Publié le samedi 14 janvier 2012 à 11H00 - Vu 249 fois
Il y aura moins d'enseignants dans les classes l'an prochain.
AISNE. l'Education nationale peaufine son plan de suppression de postes. Les chiffres, évoqués par les syndicats, suscitent déjà la colère.
«POUR moi, c'est une sape de plus en plus régulière de ce qui fonde l'école républicaine et le métier d'enseignant. C'est gravissime. J'ai l'impression que l'on vide la substance des valeurs de l'école », estime Brigitte Fournié-Turquin, retraitée de l'Éducation nationale et élue d'opposition à Laon. Elle vient de manifester sa colère lors du dernier conseil municipal de la ville préfecture.
Pour l'instant, les chiffres sont officieux. Selon les syndicalistes, l'Aisne serait concernée par la suppression de 68 postes dans le primaire pour 83 dans la Somme et l'Oise. L'an dernier, l'Aisne avait été affectée par un trait de plume rayant cinquante postes. Cette fois, les mesures prévues seraient encore plus rudes. « C'est catastrophique et inacceptable », dénonce Jean-Pierre Clavere, du Syndicat national des instituteurs et professeurs des écoles.
Dans le département, 190 élèves en moins sont attendus dans les classes du premier degré pour atteindre, à la prochaine rentrée, 53 139 scolarisés.
Le nouveau plan se décompose ainsi : 57 enseignants en moins avec les remplaçants, les conseillers pédagogiques, les enseignants spécialisés dans les réseaux d'aides aux enfants en difficulté, plus davantage ciblés. « Cela ne correspond pas à un nombre de fermeture de classes. Il y aura aussi des ouvertures », prévient l'inspecteur d'académie, Jean-Luc Strugarek.
Pire que la saignée de l'an dernier
L'économie de moyens passe également par une dizaine d'intervenants en langue qui ne seraient plus appelés à rencontrer les élèves.
« Le gouvernement veut supprimer des fonctionnaires et ne se soucie pas des conséquences sur le terrain », s'insurge Régis Douchain, du Syndicat général de l'Éducation nationale CFDT.
Treize postes administratifs sont ainsi menacés dans l'Académie avec des retombées concrètes dans les services départementaux des Inspections.
Dans le secondaire (collèges, lycées et lycées professionnels), la potion risque d'être particulièrement amère. Ce sont 242 postes qui sont visés en Picardie au lieu de 198 l'année précédente. « Nous disions déjà que c'était une saignée. Cela va être pire. Tout le monde s'interroge dans les établissements », s'inquiète Sébastien Lequien, syndicaliste.

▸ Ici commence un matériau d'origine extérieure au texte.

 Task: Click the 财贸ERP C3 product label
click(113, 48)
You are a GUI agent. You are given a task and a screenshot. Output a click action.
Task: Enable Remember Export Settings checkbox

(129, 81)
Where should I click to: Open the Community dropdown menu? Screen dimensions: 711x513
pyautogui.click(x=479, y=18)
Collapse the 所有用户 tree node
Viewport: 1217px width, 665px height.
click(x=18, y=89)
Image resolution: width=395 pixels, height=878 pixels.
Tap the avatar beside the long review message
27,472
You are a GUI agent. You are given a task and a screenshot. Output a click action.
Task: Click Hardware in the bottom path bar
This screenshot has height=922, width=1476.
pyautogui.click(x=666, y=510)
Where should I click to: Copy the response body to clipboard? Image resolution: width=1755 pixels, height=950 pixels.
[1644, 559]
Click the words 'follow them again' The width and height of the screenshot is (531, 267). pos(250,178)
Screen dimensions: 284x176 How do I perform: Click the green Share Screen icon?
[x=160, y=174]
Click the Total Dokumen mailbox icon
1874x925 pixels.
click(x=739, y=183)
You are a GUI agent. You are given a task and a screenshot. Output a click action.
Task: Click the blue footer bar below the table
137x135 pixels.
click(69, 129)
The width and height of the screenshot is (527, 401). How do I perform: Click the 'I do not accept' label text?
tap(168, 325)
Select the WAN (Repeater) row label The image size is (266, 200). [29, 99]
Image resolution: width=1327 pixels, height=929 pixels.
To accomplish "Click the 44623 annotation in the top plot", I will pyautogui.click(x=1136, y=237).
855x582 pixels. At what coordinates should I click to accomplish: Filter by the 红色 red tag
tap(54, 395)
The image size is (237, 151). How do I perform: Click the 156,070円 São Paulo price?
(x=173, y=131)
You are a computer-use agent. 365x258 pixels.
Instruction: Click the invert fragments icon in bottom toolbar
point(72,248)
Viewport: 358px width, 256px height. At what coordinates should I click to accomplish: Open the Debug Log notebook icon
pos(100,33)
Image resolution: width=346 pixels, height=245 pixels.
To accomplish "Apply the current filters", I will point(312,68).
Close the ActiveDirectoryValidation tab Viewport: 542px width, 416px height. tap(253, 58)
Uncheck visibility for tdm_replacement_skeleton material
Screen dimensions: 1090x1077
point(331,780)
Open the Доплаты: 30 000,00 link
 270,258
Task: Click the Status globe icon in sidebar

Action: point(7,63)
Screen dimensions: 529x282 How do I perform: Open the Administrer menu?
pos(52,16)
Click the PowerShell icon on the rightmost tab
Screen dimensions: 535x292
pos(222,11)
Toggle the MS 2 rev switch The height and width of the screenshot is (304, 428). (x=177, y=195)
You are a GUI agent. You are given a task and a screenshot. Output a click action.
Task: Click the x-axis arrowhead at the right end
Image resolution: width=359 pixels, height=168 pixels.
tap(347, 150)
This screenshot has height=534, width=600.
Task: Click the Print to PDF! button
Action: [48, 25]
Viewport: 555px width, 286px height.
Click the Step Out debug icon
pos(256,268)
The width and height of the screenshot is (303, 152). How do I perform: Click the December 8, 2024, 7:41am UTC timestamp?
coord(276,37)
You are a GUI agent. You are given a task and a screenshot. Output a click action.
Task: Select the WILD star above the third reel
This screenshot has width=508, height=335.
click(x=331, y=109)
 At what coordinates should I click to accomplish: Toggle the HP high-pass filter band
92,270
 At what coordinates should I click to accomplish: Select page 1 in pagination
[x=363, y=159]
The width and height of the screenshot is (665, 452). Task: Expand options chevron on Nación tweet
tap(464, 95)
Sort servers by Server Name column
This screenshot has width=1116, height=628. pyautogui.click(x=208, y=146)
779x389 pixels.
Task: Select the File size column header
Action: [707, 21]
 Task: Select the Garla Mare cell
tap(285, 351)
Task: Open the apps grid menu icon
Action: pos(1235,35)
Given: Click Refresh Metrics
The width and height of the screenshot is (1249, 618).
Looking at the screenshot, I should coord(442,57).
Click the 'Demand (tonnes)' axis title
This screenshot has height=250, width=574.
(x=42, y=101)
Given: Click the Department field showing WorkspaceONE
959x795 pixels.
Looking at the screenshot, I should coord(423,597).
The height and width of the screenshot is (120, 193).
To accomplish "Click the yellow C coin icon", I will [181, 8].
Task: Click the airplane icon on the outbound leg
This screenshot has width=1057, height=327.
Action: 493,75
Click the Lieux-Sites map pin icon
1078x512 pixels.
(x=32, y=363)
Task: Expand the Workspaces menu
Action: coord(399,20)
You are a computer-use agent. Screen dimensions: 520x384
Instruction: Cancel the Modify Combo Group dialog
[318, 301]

Pour obtenir des confirmations officielles, il faut attendre la tenue de réunions prévues, le 27 janvier pour le second degré, le 14 février pour le premier degré. La dernière, le 23 février, avec le conseil départemental de l'Éducation nationale, sera la plus décisive. D'ici là, l'inspection académique souligne que la réflexion se poursuit. « Il y a certainement des informations sur les effectifs dont nous ne disposons pas », avance Jean-Luc Strugarek.